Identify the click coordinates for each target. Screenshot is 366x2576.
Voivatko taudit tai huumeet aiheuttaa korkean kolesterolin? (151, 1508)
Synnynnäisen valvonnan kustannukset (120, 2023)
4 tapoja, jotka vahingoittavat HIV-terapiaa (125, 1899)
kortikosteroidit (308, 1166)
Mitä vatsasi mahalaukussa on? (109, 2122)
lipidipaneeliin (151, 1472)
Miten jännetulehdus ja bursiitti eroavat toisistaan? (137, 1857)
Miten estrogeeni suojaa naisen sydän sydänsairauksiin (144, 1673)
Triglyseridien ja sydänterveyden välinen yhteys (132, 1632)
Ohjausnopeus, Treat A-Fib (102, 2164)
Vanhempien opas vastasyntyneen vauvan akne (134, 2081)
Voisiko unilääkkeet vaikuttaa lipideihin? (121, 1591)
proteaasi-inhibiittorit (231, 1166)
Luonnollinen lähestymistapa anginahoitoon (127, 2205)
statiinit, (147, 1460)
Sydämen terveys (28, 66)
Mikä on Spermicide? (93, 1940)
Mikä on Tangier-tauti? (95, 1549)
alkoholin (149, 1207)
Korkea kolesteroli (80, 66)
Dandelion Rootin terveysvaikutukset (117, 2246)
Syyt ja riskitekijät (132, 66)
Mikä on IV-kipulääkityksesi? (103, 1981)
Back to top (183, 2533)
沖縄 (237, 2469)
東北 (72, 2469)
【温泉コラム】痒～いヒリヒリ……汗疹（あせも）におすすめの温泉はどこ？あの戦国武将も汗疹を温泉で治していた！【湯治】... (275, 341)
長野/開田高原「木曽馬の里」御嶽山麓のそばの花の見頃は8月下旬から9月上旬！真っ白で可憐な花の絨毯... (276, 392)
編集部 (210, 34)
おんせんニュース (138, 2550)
- - - -
> [REQUIRED ACTION]:
Beginning with the top line of the data above, output every line exactly until the one that contains "Vanhempien opas vastasyntyneen", and include that one too.

> [SOLUTION TO THIS EXERCISE]:
Identify the click coordinates for each target. Screenshot is 366x2576.
Voivatko taudit tai huumeet aiheuttaa korkean kolesterolin? (151, 1508)
Synnynnäisen valvonnan kustannukset (120, 2023)
4 tapoja, jotka vahingoittavat HIV-terapiaa (125, 1899)
kortikosteroidit (308, 1166)
Mitä vatsasi mahalaukussa on? (109, 2122)
lipidipaneeliin (151, 1472)
Miten jännetulehdus ja bursiitti eroavat toisistaan? (137, 1857)
Miten estrogeeni suojaa naisen sydän sydänsairauksiin (144, 1673)
Triglyseridien ja sydänterveyden välinen yhteys (132, 1632)
Ohjausnopeus, Treat A-Fib (102, 2164)
Vanhempien opas vastasyntyneen vauvan akne (134, 2081)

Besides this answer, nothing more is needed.